* _Extract_:
• • •
In this paper, I examine how the depiction of Thebes in Latin tragedies from the 2nd century BCE reflects the social, political, and religious concerns of contemporary Rome. I focus on two specific themes that emerge from the fragments of Latin tragedies which staged the Theban cycle: a) the worship of Bacchus, b) the portrayal of female characters. An examination of these two themes — Latin songs of Bacchus, perceived female venality — strongly suggests an interconnection between the Latin stage of the 2nd century BCE, and the concerns faced by contemporary Romans during that time. Several of the Latin Theban plays describe the worship of Bacchus at the precise moment, or in the immediate aftermath, of the politicization of the worship of Bacchus in Rome and Italy. The presentation of female characters in the Latin Theban plays seems also to reflect the contemporary concerns of the period: a perceived female venality, litigated by Roman legislation during this time, was also presented on stage. Additionally, the female as a metaphor of the Roman state (à la Ilia, Lucretia et al.) more generally allows us some access into the social concerns dramatized by the Latin tragedians.
• • •
* _Request 1_:
Condense the paragraph beginning "In this paper, I examine" from the text on Thebes in Latin tragedy into a short bulleted list of its main points.

* _Dataset entries_:
• • •
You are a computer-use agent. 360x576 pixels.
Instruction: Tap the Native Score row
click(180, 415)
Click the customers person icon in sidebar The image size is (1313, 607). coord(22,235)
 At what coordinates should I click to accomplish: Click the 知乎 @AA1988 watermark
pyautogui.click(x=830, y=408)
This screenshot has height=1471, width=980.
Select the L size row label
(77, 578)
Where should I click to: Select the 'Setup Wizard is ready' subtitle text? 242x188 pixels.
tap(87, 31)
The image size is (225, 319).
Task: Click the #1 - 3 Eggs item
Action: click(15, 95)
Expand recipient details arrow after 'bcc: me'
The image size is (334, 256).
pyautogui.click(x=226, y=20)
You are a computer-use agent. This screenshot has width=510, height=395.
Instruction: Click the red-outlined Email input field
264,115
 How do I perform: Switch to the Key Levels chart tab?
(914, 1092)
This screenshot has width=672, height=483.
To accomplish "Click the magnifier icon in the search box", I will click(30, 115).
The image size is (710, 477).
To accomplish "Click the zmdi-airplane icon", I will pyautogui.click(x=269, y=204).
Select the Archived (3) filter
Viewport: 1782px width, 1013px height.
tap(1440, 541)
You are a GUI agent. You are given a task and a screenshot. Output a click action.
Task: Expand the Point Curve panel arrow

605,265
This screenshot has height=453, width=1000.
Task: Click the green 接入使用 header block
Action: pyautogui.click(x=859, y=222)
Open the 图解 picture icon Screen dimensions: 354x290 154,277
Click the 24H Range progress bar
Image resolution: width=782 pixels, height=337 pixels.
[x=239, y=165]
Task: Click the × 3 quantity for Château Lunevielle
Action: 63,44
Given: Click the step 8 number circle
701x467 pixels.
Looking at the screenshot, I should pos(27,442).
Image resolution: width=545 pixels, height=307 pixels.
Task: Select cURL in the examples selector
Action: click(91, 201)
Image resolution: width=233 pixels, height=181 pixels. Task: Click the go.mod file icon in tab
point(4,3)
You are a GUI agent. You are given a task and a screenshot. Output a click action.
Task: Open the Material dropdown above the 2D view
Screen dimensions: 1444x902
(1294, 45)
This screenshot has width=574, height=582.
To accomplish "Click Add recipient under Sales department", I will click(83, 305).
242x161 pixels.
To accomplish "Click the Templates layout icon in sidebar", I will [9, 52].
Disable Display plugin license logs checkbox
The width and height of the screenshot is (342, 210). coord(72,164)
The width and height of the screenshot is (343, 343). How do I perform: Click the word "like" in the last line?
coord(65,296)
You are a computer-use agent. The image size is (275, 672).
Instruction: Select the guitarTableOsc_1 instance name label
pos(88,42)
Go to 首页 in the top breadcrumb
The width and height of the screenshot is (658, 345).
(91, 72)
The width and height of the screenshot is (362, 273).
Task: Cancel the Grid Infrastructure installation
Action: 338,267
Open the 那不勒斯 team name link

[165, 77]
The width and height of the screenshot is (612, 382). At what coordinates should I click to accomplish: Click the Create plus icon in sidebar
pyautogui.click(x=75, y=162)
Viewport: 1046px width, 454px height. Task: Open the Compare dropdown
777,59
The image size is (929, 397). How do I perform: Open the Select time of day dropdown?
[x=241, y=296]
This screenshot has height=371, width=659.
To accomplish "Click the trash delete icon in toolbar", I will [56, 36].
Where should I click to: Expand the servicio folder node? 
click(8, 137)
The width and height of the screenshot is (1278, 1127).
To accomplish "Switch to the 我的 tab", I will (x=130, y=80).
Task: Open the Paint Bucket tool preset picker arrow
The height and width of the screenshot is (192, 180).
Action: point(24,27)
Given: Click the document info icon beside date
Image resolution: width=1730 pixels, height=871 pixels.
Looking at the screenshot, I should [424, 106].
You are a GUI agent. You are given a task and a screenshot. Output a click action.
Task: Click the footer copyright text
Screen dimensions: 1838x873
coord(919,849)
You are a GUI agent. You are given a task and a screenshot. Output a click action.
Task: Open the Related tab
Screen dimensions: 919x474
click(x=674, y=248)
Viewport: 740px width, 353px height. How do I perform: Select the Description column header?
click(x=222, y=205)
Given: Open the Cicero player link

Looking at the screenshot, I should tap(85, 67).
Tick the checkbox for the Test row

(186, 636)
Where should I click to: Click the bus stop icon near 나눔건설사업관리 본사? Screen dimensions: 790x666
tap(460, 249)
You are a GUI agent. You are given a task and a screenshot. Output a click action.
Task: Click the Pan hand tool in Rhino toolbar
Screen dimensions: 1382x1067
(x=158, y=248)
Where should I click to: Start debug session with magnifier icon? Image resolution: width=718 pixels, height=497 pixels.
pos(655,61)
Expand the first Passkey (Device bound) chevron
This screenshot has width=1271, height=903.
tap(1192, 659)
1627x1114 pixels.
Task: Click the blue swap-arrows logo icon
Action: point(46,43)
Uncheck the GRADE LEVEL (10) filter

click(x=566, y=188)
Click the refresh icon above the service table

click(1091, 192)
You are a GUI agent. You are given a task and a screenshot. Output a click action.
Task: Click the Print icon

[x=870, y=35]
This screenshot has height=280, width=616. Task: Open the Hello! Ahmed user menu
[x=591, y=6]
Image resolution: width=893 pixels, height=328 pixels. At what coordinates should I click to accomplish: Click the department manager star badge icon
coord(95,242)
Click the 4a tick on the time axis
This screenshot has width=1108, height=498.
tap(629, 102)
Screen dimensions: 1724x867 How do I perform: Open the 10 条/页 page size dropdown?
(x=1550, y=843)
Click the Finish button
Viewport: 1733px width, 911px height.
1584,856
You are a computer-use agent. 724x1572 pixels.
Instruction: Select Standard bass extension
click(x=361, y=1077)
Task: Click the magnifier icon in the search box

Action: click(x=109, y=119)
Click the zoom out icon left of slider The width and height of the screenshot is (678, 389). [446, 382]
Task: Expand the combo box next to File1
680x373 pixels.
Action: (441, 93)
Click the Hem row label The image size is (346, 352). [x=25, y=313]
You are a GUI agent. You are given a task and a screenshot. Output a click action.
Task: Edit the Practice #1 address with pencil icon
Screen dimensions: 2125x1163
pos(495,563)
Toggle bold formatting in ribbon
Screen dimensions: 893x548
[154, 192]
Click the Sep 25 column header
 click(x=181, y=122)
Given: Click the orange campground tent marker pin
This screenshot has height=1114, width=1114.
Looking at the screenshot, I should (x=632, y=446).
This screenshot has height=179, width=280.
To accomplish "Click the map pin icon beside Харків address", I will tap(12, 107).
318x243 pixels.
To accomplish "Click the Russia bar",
• • •
* _Request 2_:
From the listing, report every line containing the word "dropdown".

* _Written solution 1_:
- The paper examines how Latin tragedies of the 2nd century BCE depict Thebes in ways that reflect contemporary Roman social, political, and religious concerns.
- It focuses on two themes in the fragments of Latin plays staging the Theban cycle: the worship of Bacchus and the portrayal of female characters.
- Several Latin Theban plays describe Bacchic worship at the moment, or right after, that worship was politicized in Rome and Italy.
- Their female characters reflect a perceived female venality that Roman legislation of the period also addressed.
- The female as a metaphor for the Roman state (as with Ilia and Lucretia) gives further access to the social concerns the tragedians dramatized.

* _Written solution 2_:
Task: Open the Material dropdown above the 2D view
Viewport: 1046px width, 454px height. Task: Open the Compare dropdown
The image size is (929, 397). How do I perform: Open the Select time of day dropdown?
Screen dimensions: 1724x867 How do I perform: Open the 10 条/页 page size dropdown?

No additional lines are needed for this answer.